Apple devices to use rechargeable batteries made with recycled cobalt by 2025

Rechargeable batteries - Smartphone with recycling symbol

The company is moving ahead with a strategy for carbon-neutral products in two years.

As a part of Apple’s strategy to achieve carbon neutrality throughout the length of its supply chain and product life cycle by the end of the decade, it is promising rechargeable batteries made with 100 percent recycled cobalt in its devices.

This step is a strong one along the road to reaching the company’s sustainability goals.

Apple announced that it would have the recycled cobalt in its rechargeable batteries by 2025. Furthermore, the iPhone maker also announced that it would be working recycled rare earth elements into magnets for its devices. At the same time, the printed circuit boards designed in-house will use recycled gold plating and tin soldering.

Rechargeable batteries - Cobalt - recycling

Each of these efforts is another step along the path Apple is taking to reduce its carbon and overall environmental footprint while promoting supply chain sustainability.

This announcement follows closely on the heels of another when it announced the doubling of its financial pledge to a fund it created in 2021. That fund’s purpose is for investments into projects working on the removal of carbon from the atmosphere. This aligns with Apple’s ongoing carbon footprint reduction strategy to fight climate change.

Cobalt is a particularly important change for recycled rechargeable batteries, as there is a social responsibility as well.

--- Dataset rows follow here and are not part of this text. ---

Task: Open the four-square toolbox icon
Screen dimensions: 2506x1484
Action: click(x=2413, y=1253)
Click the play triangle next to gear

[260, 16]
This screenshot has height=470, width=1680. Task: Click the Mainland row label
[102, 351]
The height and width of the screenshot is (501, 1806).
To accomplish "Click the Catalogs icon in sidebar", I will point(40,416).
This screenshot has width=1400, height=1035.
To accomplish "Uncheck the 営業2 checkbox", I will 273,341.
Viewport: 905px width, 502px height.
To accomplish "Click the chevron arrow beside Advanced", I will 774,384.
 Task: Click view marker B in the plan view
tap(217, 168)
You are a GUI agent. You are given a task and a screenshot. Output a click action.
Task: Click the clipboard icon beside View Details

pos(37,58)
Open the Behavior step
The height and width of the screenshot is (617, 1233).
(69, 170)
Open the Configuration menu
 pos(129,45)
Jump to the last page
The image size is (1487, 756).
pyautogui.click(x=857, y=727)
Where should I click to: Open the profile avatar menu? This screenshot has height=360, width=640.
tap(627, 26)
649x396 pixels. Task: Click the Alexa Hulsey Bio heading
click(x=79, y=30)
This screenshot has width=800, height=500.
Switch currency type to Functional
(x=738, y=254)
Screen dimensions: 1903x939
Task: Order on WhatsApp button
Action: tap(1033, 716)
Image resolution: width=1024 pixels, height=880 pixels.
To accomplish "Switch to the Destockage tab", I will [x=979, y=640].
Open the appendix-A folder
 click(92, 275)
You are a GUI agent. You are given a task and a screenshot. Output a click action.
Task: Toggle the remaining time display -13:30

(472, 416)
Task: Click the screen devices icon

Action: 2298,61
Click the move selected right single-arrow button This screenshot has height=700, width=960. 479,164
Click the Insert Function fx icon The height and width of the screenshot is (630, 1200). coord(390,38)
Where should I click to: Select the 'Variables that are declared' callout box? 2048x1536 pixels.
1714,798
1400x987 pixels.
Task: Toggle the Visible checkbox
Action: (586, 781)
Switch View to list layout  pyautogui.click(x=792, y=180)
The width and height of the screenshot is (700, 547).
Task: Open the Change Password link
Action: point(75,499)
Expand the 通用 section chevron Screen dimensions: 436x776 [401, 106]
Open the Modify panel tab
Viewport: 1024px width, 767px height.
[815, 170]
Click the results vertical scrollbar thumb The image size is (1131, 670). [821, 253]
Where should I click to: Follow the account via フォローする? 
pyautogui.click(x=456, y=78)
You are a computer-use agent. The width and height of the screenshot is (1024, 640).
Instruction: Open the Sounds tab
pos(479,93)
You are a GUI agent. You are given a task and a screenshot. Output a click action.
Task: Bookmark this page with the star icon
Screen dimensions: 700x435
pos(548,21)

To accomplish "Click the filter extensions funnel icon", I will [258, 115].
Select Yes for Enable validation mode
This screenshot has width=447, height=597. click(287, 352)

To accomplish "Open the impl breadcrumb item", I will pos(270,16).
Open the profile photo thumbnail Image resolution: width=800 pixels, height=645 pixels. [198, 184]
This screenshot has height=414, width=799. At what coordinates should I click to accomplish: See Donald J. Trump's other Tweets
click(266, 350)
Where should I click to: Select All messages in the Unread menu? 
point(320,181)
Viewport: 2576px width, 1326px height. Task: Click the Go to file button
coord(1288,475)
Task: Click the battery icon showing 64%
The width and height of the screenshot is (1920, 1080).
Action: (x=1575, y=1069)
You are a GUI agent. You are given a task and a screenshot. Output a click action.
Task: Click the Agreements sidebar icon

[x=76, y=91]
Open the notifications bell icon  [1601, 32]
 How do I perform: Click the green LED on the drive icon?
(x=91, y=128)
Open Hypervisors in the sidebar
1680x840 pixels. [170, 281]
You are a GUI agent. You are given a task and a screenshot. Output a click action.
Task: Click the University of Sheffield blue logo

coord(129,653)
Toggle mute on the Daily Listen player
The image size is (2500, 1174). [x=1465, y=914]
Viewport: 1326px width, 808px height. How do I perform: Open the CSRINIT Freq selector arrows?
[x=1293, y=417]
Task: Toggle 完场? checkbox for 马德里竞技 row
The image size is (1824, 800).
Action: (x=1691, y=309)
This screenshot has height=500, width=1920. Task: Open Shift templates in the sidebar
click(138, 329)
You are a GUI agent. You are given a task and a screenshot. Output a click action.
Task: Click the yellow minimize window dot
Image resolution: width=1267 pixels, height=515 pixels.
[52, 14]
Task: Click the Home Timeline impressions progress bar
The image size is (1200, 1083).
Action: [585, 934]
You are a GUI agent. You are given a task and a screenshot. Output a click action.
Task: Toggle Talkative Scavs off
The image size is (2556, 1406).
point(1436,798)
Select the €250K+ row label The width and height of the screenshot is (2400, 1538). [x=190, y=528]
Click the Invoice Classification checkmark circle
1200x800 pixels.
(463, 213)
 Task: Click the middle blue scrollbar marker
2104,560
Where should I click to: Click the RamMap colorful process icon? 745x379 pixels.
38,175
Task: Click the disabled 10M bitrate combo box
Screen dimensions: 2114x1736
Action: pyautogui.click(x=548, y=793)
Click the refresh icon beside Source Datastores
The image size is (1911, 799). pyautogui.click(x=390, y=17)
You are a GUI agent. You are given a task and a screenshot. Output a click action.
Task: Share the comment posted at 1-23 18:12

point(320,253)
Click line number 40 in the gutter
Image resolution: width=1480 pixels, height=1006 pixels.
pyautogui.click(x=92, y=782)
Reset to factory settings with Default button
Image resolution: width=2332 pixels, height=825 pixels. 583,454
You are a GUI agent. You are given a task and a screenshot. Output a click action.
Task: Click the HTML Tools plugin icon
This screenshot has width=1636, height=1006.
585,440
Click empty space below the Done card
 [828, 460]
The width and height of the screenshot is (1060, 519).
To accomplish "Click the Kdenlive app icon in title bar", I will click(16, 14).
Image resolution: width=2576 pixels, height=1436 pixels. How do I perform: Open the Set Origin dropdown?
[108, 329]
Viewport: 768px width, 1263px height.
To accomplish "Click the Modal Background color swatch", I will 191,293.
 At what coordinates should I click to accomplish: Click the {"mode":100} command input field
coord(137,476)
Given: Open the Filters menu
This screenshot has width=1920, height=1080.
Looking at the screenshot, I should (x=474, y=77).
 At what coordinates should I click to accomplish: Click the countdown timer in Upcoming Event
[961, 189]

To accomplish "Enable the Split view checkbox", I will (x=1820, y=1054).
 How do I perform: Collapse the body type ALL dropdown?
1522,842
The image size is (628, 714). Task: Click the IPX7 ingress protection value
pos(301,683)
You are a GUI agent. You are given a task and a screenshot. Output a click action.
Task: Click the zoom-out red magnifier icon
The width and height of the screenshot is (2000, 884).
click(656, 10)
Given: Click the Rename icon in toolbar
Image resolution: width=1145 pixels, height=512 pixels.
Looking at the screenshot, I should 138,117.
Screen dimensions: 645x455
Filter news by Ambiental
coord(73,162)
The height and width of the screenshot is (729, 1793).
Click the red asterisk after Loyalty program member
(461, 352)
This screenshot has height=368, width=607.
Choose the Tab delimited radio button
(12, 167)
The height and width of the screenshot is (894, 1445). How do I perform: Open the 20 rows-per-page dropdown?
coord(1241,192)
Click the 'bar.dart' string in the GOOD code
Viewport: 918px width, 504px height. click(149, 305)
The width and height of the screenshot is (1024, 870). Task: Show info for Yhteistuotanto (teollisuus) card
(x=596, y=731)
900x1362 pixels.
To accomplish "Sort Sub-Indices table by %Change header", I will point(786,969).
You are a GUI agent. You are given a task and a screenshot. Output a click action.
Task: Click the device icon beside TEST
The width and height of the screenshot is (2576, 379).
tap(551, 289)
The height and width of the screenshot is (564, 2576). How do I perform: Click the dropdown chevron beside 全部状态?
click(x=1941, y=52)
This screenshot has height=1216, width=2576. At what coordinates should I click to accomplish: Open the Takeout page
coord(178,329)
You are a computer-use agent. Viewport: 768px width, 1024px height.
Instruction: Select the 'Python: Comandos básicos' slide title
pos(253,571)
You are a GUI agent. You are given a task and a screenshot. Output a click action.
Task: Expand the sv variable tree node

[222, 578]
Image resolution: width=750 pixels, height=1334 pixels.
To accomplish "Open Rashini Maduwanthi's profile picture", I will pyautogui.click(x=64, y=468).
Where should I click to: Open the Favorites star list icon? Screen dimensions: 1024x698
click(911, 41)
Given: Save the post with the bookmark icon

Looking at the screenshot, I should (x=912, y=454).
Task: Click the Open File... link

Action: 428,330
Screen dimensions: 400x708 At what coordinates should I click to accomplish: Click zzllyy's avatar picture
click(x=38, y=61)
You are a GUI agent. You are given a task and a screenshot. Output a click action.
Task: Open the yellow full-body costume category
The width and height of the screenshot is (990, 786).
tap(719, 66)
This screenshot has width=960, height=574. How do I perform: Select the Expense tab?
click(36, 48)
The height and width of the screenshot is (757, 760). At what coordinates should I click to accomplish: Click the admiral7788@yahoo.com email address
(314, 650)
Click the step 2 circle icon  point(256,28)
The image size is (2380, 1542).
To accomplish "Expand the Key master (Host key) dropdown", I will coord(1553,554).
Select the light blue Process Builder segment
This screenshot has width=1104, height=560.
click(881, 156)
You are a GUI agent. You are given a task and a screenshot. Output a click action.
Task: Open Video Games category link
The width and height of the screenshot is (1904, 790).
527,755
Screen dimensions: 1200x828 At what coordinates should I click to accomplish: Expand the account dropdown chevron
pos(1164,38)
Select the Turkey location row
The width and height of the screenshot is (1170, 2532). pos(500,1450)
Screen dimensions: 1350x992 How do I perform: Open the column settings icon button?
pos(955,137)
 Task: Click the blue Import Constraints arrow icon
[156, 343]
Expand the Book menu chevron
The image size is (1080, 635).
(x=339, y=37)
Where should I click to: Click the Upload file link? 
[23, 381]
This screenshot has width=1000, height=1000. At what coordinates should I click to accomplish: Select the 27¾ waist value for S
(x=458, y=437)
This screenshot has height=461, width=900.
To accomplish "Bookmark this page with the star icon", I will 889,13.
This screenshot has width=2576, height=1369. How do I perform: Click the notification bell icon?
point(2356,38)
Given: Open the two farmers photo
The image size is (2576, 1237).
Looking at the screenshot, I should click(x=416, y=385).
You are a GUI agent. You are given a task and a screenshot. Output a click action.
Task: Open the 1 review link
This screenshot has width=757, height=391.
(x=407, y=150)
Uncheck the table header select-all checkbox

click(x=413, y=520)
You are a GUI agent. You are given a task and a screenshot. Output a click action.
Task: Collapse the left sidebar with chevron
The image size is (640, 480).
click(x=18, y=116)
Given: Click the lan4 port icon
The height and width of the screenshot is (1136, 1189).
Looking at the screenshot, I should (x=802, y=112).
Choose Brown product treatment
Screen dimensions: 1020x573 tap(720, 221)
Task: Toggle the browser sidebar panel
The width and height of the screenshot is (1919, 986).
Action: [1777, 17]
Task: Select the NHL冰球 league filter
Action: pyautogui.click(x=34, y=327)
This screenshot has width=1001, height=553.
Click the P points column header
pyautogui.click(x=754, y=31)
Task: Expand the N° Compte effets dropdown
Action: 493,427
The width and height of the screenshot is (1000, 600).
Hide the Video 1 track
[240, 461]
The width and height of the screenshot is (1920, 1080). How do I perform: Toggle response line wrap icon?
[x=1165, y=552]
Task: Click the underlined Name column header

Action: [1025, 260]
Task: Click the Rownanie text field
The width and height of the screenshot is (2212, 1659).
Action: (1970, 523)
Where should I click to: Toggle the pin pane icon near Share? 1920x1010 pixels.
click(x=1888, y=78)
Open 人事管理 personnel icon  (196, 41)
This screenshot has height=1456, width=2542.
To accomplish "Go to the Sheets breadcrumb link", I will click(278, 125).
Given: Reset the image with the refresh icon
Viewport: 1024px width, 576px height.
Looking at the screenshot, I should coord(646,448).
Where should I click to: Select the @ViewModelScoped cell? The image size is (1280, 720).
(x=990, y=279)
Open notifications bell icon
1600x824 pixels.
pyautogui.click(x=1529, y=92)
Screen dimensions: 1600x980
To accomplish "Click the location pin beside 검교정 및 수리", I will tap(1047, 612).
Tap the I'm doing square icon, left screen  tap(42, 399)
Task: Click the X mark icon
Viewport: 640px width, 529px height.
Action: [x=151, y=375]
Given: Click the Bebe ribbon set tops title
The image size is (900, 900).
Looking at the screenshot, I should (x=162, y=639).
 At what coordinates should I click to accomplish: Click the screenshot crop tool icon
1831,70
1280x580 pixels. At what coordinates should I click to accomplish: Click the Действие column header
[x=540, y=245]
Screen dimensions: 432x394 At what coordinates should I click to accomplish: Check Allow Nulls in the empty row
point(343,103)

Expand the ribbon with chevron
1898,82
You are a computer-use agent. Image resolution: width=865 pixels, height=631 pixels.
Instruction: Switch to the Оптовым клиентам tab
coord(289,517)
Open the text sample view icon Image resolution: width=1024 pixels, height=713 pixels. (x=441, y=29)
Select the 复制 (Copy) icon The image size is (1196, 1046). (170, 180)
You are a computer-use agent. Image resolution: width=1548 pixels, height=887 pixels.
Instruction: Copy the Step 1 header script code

Tech companies have faced massive criticism in recent years for the role they played in the deaths of kids in the Democratic Republic of Congo (DRC) who were forced to mine cobalt. This vital component in rechargeable batteries is found in all sorts of common consumer electronics. Increased demand has only worsened child labor exploitation in the DRC.

Though most cobalt production occurs as a copper or nickel mining byproduct, southern Congo’s artisanal miners are reliant on mining abundant deposits just under the surface. As a result, concerns have skyrocketed over child labor use among a long list of other unethical practices that are woven into the supply chain for cobalt.

Apple has been raising the amount of recycled cobalt it has used in its products as a part of an effort to address those serious concerns. By last year, one quarter of all cobalt used in the company’s devices was recycled, representing a 13 percent increase.